Before taking the stage at a rally for worker’s rights in Cambridge Sunday afternoon, Sen. Bernie Sanders popped over to Starbucks with a megaphone and a Teamsters hat. At a unionized Starbucks location in Boston, Sanders joined a picket line that has gained national attention as the longest-running strike of its kind in the nation.
“When you are out here on this picket line, you are speaking not just for yourselves, you’re speaking for millions and millions of people in Boston and Vermont and all over this country,” Sanders told the workers, who reached day 36 of their strike on Sunday. “People are sick and tired of seeing the people on top do phenomenally well while they fall further and further behind.”
Teamsters President Sean O'Brien and Association of Flight Attendants President Sara Nelson have joined Sanders on a tour of cities “where workers are fighting, to lift up those fights,” said Nelson, who accompanied Sanders at rallies this summer in Philadelphia and Chicago.
“We've seen all this strike activity and union organizing activity coming out of Boston,” Nelson said, “and it's inspiring a lot of other people to take action.”
Sunday’s rally on the Cambridge Common — a crowd of roughly 1500 gathered in the park — highlighted local union battles, including testimony from members of the MIT Graduate Student Union, the Massachusetts Nurses Association and Boston-based Starbucks unions.
Labor issues are “the same everywhere,” Nelson said, each union group representing a small piece of a larger movement that has grown across the country, spurred on by frustrations that emerged from the COVID-19 pandemic.
“What COVID did was shine a light on profits into the pockets of the banks and the Wall Street profiteers while the working class wages remained flat or actually went down,” Nelson told GBH News. “During COVID, workers were treated as disposable, and that has created solidarity everywhere.”
Union election petitions increased by 57% in the first half of fiscal year 2021-2022, according to the National Labor Relations Board.
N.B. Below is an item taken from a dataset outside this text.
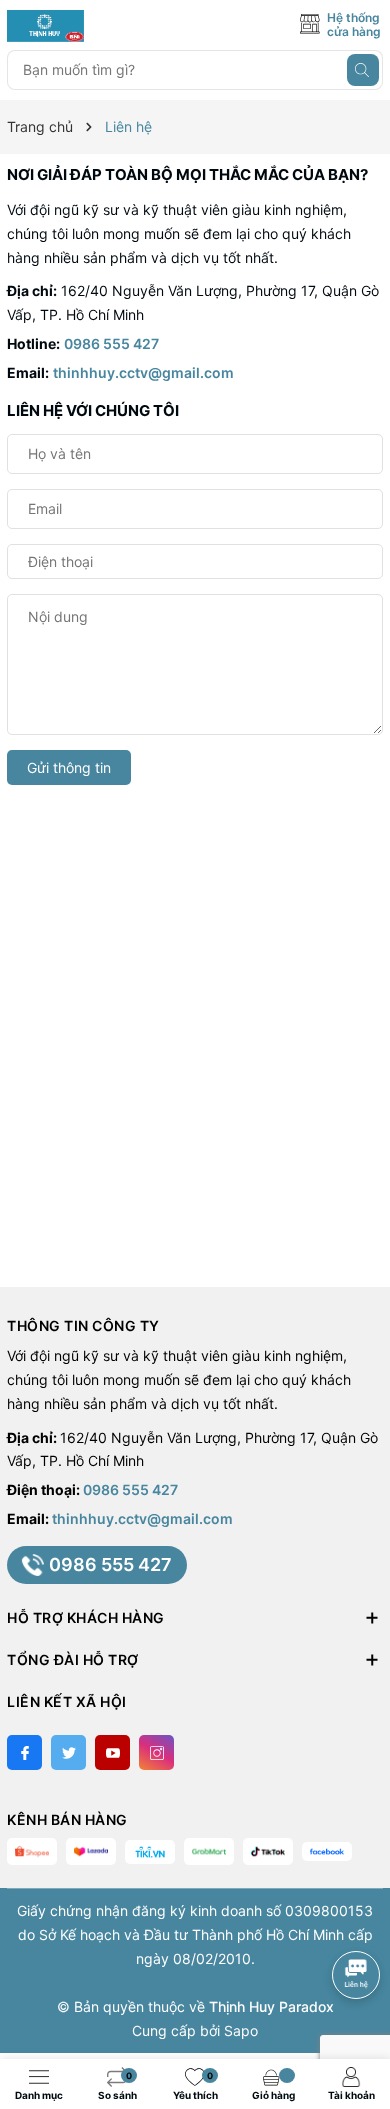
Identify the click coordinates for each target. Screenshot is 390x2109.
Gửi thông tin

Unlikely victories at Amazon and dozens of Starbucks locations have fueled the union boom. Workers have reached across industries, exchanging strategies and seeking solidarity within a national network.
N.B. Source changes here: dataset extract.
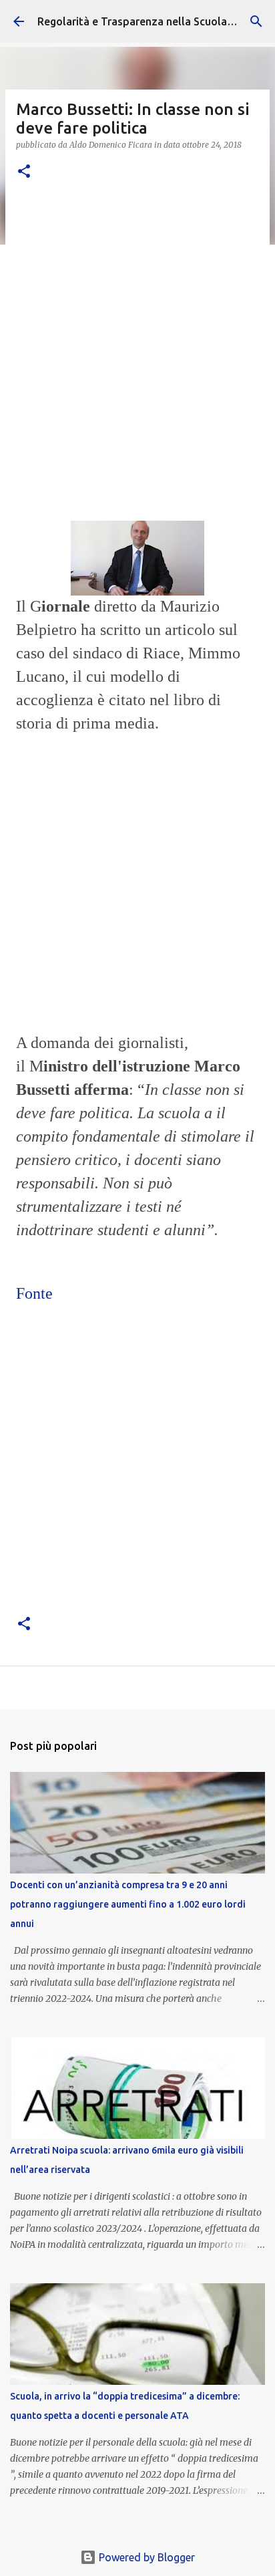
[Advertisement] (137, 340)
When workers at Pavement Coffeehouse launched a petition in June of last year to become the first unionized independent cafe chain in the state, baristas working to unionize Starbucks locations in Buffalo, New York, took notes from Pavement organizers, who ratified their contract with management earlier this month.
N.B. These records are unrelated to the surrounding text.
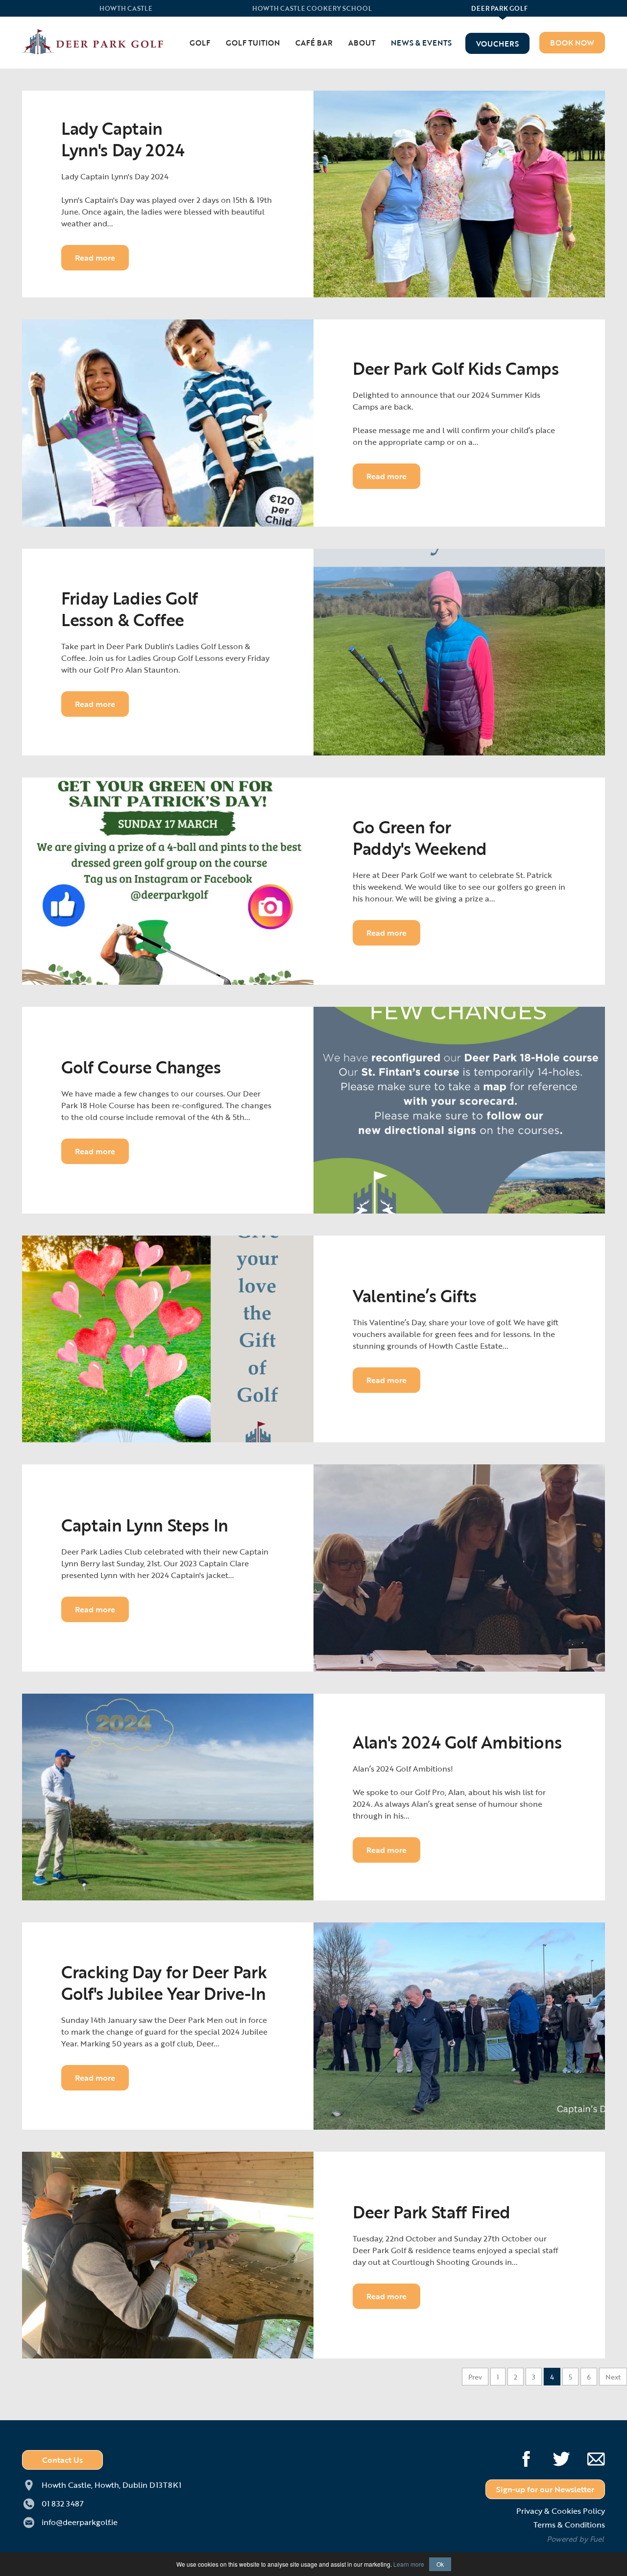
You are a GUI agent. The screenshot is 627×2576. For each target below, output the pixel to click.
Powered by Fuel (575, 2538)
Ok (440, 2564)
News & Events (421, 42)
“Things like Pavement, these are the things that actually inspire other workers to take action,” Nelson said. “The corporate class would have us believe that we're incredibly divided, that we’re on the brink of our democracy collapsing and a potential civil war — yet when you get out there into America and you start to talk about these issues of the working class, there is there is an overwhelming majority support, a supermajority support. I think that these organizing drives are actually a reflection of what's really happening in America.”
As one of the nation’s biggest college towns, Boston has grown into a hub of union organizing, Nelson says, driven by a fired-up younger generation. “You can see it happening here,” she said. “The labor movement has always been its most vibrant when young people take charge of it.”
More News
The shape — and strength — of unions has changed, Teamsters president Sean O’Brien said, recalling his experience growing up in a Teamsters family in Boston, hearing stories from four generations of union truck drivers and a mother who instilled a sense of union solidarity into him as a child.
“It's time we do a better job of educating the next generation of workers, because most of the next generation of workers that we're seeing in the workplace right now have never had a generational connection to the unions,” O’Brien said during Sunday’s rally. “They don't know how hard it is to protect and preserve and improve working conditions. We have to teach them about the struggle.”
The struggle, Sanders told the crowd, comes down to a battle between an “enormously powerful oligarchy” and working-class people who make their coffee and deliver their packages. Echoing the foundation of his 2016 and 2020 presidential campaigns, Sanders emphasized the power of unions in the fight for universal health care, raising the minimum wage and eliminating student debt.
“The billionaires have the money, we have the people,” Sanders said. “Our job now, for the sake of our children and future generations, is to stand together and to proclaim loudly and clearly, as Woody Guthrie did a long time ago: This land is our land."